A woman complains of recent
headaches at 36 weeks. The history reveals that the headaches started soon
after she began treatment with a drug prescribed by her GP. Which is the most
likely of the following drugs to be the culprit: 7. methyldopa, methysergide, nifedipine and Nitrofurantoin?
Scenario 7
A woman is booked for Caesarean
section and wishes regional anaesthesia. She had severe headache due to dural
tap after a previous Caesarean section. She wants to take all possible steps to
reduce the risk of having this again. Which of epidural and spinal anaesthesia
has the lower risk of causing dural tap headache?
Scenario 8
A 25-year-old primigravida
complains of headaches which started two weeks before when she attends for her
20 week scan. There is no significant history of previous headache. The pain
occurs behind her right eye and she describes it as severe and “stabbing” in
nature. The pain is so severe that she cannot sit still and has to walk about.

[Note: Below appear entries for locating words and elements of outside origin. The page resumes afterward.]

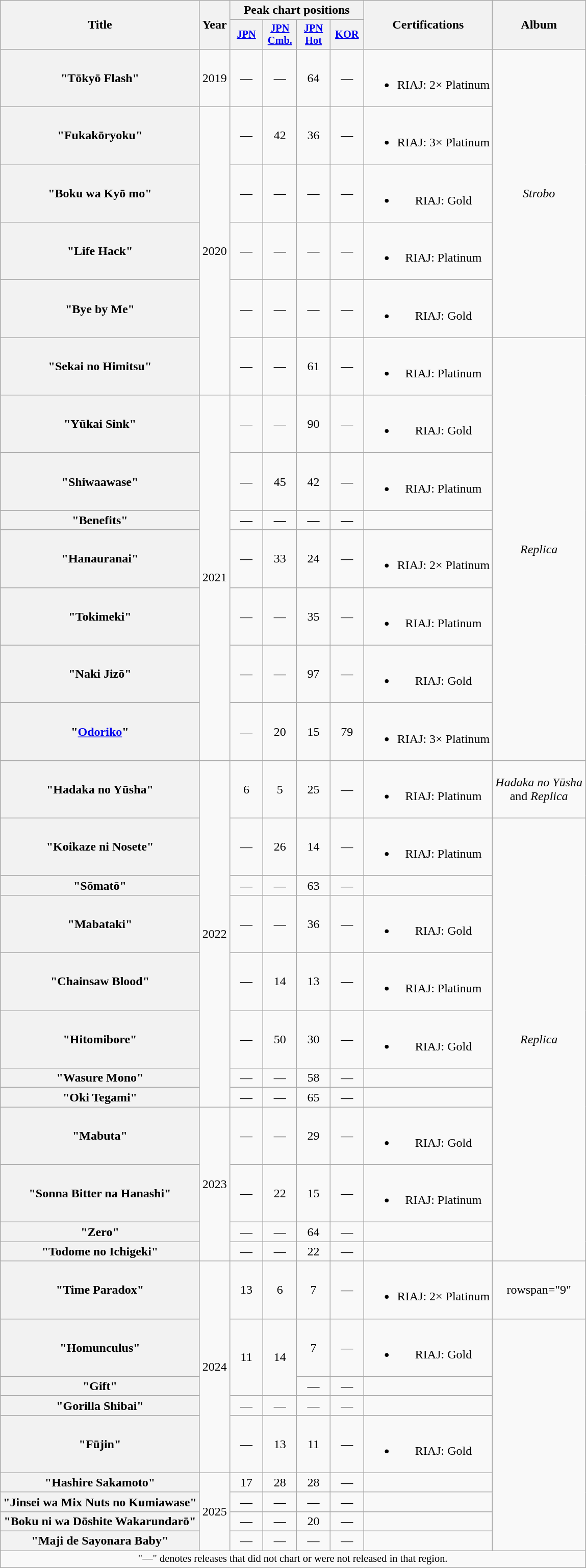
"—" denotes releases that did not chart or were not released in that region. (293, 1560)
"Life Hack" (100, 251)
"Sonna Bitter na Hanashi" (100, 1193)
17 (246, 1483)
Title (100, 25)
"Gift" (100, 1386)
"Todome no Ichigeki" (100, 1252)
35 (314, 616)
"Tōkyō Flash" (100, 78)
"Mabuta" (100, 1136)
"Chainsaw Blood" (100, 982)
JPN (246, 35)
63 (314, 885)
"Yūkai Sink" (100, 424)
"Shiwaawase" (100, 481)
KOR (347, 35)
25 (314, 789)
45 (280, 481)
"Zero" (100, 1232)
Peak chart positions (297, 10)
"Naki Jizō" (100, 674)
"Hadaka no Yūsha" (100, 789)
"Sekai no Himitsu" (100, 366)
Hadaka no Yūshaand Replica (539, 789)
"Mabataki" (100, 924)
"Boku ni wa Dōshite Wakarundarō" (100, 1521)
Strobo (539, 193)
"Odoriko" (100, 731)
"Hanauranai" (100, 559)
"Hashire Sakamoto" (100, 1483)
"Oki Tegami" (100, 1098)
Year (214, 25)
30 (314, 1039)
JPNHot (314, 35)
61 (314, 366)
"Bye by Me" (100, 309)
"Homunculus" (100, 1347)
2019 (214, 78)
"Wasure Mono" (100, 1078)
"Fukakōryoku" (100, 136)
rowspan="9" (539, 1290)
90 (314, 424)
"Fūjin" (100, 1444)
Certifications (428, 25)
"Time Paradox" (100, 1290)
5 (280, 789)
"Maji de Sayonara Baby" (100, 1541)
"Koikaze ni Nosete" (100, 847)
"Benefits" (100, 520)
58 (314, 1078)
2022 (214, 934)
24 (314, 559)
JPNCmb. (280, 35)
33 (280, 559)
"Hitomibore" (100, 1039)
65 (314, 1098)
Album (539, 25)
"Sōmatō" (100, 885)
50 (280, 1039)
"Boku wa Kyō mo" (100, 194)
2025 (214, 1512)
2024 (214, 1367)
"Gorilla Shibai" (100, 1406)
29 (314, 1136)
79 (347, 731)
2023 (214, 1184)
97 (314, 674)
2020 (214, 251)
"Jinsei wa Mix Nuts no Kumiawase" (100, 1502)
"Tokimeki" (100, 616)
2021 (214, 578)
26 (280, 847)
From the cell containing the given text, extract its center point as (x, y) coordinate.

She has noticed that her right eye becomes reddened and “watery” during the
attack and her nose is “runny”. The attacks have no obvious trigger and mostly
occur a few hours after she has gone to sleep. The usually last about 20
minutes. She has no other symptoms. She smokes 20 cigarettes a day but does not
take any other drugs, legal or otherwise. What is the most likely diagnosis?
Scenario 9
A woman has a 5-year history of
unilateral, throbbing headache often preceded by nausea, visual disturbances,
photophobia and sensitivity to loud noise. What is the most likely diagnosis?
Scenario 10
A primigravida is admitted at 38 weeks complaining of
headache, abdominal pain and a sensation of flashing lights. What would be the
appropriate initial investigation?
Scenario 11
A woman with BMI of 35 attends for her combined Downs
syndrome screening test. She complains of pain behind her eyes. The pain is
worst last thing at night before she goes to sleep or if she has to get up in
the night. She has noticed she has noticed horizontal diplopia on several
occasions. She has no other symptoms. Examination shows papilloedema.
Scenario 12
A grande multip of 40 years experienced sudden-onset,
severe headache, vomited several times and then collapsed, all within the space
of 30 minutes. She is admitted urgently in a semi-comatose state. Examination
shows neck-stiffness and left hemi-paresis.
Scenario 13.
What did the MMR include as
“red flags” for headache in pregnancy?